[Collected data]
====================
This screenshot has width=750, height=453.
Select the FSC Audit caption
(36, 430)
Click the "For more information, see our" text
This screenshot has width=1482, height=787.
====================
The records above need to be returned in full, with nothing altered.

[Answer to the exercise]
This screenshot has width=750, height=453.
Select the FSC Audit caption
(36, 430)
Click the "For more information, see our" text
This screenshot has width=1482, height=787.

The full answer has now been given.